> _MATERIAL PROVIDED_:
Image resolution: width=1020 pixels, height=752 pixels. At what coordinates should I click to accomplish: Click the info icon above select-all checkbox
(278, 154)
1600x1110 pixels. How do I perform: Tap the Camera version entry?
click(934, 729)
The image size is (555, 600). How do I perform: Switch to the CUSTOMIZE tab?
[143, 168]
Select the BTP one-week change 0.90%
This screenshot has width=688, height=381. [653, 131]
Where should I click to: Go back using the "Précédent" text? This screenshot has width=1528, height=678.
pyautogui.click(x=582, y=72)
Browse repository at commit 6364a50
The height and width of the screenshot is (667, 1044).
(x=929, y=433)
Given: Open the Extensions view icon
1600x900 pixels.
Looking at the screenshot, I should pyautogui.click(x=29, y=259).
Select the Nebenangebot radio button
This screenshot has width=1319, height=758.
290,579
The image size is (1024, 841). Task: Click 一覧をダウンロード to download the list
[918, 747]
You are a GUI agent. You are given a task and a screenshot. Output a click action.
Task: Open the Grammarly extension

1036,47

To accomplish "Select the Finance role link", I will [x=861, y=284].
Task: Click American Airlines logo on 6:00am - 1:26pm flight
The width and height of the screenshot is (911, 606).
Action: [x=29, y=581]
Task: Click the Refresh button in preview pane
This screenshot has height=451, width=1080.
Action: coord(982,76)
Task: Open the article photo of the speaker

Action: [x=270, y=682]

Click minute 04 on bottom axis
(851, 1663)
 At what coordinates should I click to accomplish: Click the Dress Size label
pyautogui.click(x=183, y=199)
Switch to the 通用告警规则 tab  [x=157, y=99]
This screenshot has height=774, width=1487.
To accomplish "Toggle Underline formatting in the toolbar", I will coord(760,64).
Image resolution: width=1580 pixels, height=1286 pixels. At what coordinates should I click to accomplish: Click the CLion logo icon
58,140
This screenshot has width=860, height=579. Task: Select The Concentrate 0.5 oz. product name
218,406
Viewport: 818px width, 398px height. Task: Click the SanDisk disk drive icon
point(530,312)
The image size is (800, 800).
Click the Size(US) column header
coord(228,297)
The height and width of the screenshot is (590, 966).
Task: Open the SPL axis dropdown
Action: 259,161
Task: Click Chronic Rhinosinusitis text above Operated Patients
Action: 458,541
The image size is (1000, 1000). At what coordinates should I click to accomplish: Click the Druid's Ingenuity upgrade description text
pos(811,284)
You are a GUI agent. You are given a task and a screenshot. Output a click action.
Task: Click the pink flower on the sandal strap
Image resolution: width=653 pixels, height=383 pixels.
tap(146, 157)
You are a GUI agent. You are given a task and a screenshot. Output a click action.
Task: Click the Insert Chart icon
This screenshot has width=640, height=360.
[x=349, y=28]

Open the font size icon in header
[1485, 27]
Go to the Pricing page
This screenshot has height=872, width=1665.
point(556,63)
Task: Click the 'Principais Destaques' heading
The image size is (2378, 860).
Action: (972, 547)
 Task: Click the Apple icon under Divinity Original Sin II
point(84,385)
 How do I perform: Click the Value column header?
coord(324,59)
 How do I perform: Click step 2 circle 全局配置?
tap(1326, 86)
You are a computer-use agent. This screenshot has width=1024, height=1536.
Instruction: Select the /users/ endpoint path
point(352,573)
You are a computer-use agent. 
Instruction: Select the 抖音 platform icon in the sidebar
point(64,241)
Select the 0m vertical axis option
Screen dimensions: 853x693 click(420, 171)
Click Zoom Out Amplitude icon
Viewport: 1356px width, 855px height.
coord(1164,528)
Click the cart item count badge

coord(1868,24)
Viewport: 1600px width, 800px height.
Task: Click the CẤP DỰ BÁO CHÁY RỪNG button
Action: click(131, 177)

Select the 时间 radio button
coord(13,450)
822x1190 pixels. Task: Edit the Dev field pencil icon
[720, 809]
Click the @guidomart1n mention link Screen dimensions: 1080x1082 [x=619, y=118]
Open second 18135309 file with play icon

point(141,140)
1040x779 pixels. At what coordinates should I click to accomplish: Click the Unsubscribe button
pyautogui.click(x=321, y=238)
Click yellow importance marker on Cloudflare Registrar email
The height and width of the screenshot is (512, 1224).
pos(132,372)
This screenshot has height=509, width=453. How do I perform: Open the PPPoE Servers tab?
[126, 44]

> _TASK PROMPT_: Look through the records above for the string "computer", then copy every line that has it.

> _EXERCISE OUTPUT_:
You are a computer-use agent. This screenshot has width=1024, height=1536.
You are a computer-use agent. 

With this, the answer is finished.